- [TASK]: After locating the line that contains "Privacy Policy (73, 1515)" in the data below, set down exactly that line and each one after it through the line that contains "Lawn Fawnatics (341, 881)", and nothing more.

- [EXTRACTED ENTRIES]:
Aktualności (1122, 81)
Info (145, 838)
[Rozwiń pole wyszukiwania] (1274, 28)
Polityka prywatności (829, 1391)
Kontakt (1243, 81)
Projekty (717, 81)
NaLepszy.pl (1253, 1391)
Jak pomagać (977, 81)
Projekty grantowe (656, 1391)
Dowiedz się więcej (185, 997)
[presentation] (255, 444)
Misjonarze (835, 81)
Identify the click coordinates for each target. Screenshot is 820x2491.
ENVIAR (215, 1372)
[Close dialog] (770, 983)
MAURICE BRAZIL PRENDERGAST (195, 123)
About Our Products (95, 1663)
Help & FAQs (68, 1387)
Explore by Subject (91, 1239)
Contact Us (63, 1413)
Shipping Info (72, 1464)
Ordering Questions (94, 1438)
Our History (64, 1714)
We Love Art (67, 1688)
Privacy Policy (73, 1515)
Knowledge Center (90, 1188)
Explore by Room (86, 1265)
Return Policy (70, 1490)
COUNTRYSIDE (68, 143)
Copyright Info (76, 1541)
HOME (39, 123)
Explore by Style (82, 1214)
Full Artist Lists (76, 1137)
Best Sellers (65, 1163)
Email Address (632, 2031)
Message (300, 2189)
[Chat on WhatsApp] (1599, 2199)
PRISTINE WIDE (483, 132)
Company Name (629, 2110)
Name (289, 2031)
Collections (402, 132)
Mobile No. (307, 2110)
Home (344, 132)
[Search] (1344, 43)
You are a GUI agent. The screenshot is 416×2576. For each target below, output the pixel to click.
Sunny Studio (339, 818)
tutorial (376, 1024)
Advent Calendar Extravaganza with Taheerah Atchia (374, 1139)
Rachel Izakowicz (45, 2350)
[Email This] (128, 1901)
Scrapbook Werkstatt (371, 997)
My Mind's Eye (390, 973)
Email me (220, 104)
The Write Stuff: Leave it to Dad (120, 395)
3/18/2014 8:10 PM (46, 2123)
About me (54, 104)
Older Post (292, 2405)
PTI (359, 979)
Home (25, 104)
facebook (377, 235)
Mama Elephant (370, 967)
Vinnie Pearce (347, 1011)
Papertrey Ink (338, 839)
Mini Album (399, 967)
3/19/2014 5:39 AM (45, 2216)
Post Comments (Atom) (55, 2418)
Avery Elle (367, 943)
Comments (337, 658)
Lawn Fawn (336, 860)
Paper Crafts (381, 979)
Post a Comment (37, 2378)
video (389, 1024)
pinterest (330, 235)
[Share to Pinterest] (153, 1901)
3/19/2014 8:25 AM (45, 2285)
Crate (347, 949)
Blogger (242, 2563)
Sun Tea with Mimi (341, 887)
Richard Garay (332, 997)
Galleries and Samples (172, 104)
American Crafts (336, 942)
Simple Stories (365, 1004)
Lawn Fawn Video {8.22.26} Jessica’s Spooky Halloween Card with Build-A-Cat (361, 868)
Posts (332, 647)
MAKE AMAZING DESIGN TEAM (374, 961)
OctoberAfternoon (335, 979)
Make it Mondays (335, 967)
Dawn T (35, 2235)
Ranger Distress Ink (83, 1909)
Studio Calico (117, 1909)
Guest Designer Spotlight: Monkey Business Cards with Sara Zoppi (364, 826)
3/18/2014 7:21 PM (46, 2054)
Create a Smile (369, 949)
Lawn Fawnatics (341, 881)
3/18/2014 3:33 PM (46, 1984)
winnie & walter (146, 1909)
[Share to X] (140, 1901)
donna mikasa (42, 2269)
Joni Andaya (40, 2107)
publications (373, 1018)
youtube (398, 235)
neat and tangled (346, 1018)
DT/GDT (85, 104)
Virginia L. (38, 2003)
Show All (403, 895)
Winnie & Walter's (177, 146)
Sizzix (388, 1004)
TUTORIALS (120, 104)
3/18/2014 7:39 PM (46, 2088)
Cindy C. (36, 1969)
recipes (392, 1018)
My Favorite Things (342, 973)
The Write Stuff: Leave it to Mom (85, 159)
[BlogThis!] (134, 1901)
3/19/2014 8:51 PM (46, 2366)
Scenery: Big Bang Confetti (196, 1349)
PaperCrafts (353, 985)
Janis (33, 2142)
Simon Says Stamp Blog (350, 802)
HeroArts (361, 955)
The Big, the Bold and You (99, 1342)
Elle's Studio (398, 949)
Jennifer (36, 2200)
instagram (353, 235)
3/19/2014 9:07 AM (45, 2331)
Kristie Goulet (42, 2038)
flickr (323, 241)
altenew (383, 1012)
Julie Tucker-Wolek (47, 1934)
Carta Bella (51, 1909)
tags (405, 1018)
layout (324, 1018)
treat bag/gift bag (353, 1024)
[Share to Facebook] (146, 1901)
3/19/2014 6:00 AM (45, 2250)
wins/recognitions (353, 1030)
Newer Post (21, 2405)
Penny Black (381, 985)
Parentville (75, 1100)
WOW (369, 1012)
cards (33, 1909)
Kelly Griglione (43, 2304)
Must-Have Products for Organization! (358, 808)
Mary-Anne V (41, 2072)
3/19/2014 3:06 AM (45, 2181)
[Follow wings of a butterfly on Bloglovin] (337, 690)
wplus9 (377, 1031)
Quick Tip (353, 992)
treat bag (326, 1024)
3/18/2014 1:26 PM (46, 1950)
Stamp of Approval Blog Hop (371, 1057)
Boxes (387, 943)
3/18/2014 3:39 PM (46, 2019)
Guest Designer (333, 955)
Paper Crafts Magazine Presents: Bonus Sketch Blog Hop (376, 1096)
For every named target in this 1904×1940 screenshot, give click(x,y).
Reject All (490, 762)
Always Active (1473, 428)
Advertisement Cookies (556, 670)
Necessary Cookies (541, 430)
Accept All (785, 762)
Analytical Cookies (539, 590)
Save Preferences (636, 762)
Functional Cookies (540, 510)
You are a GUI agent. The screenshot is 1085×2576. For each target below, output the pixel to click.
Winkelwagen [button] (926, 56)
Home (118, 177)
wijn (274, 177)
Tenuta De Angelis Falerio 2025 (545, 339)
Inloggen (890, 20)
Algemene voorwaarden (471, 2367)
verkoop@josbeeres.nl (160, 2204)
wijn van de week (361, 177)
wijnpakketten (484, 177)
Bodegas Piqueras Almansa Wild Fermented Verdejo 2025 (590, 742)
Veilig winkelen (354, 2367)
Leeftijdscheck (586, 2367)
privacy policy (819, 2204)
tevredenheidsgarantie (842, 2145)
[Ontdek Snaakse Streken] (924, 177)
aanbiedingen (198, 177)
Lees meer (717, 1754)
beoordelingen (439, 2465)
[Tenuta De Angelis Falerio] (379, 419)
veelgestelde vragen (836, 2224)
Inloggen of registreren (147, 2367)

- [WRITTEN REPLY]:
Privacy Policy (73, 1515)
Knowledge Center (90, 1188)
Explore by Room (86, 1265)
Return Policy (70, 1490)
COUNTRYSIDE (68, 143)
Copyright Info (76, 1541)
HOME (39, 123)
Explore by Style (82, 1214)
Full Artist Lists (76, 1137)
Best Sellers (65, 1163)
Email Address (632, 2031)
Message (300, 2189)
[Chat on WhatsApp] (1599, 2199)
PRISTINE WIDE (483, 132)
Company Name (629, 2110)
Name (289, 2031)
Collections (402, 132)
Mobile No. (307, 2110)
Home (344, 132)
[Search] (1344, 43)
You are a GUI agent. The screenshot is 416×2576. For each target below, output the pixel to click.
Sunny Studio (339, 818)
tutorial (376, 1024)
Advent Calendar Extravaganza with Taheerah Atchia (374, 1139)
Rachel Izakowicz (45, 2350)
[Email This] (128, 1901)
Scrapbook Werkstatt (371, 997)
My Mind's Eye (390, 973)
Email me (220, 104)
The Write Stuff: Leave it to Dad (120, 395)
3/18/2014 8:10 PM (46, 2123)
About me (54, 104)
Older Post (292, 2405)
PTI (359, 979)
Home (25, 104)
facebook (377, 235)
Mama Elephant (370, 967)
Vinnie Pearce (347, 1011)
Papertrey Ink (338, 839)
Mini Album (399, 967)
3/19/2014 5:39 AM (45, 2216)
Post Comments (Atom) (55, 2418)
Avery Elle (367, 943)
Comments (337, 658)
Lawn Fawn (336, 860)
Paper Crafts (381, 979)
Post a Comment (37, 2378)
video (389, 1024)
pinterest (330, 235)
[Share to Pinterest] (153, 1901)
3/19/2014 8:25 AM (45, 2285)
Crate (347, 949)
Blogger (242, 2563)
Sun Tea with Mimi (341, 887)
Richard Garay (332, 997)
Galleries and Samples (172, 104)
American Crafts (336, 942)
Simple Stories (365, 1004)
Lawn Fawn Video {8.22.26} Jessica’s Spooky Halloween Card with Build-A-Cat (361, 868)
Posts (332, 647)
MAKE AMAZING DESIGN TEAM (374, 961)
OctoberAfternoon (335, 979)
Make it Mondays (335, 967)
Dawn T (35, 2235)
Ranger Distress Ink (83, 1909)
Studio Calico (117, 1909)
Guest Designer Spotlight: Monkey Business Cards with Sara Zoppi (364, 826)
3/18/2014 7:21 PM (46, 2054)
Create a Smile (369, 949)
Lawn Fawnatics (341, 881)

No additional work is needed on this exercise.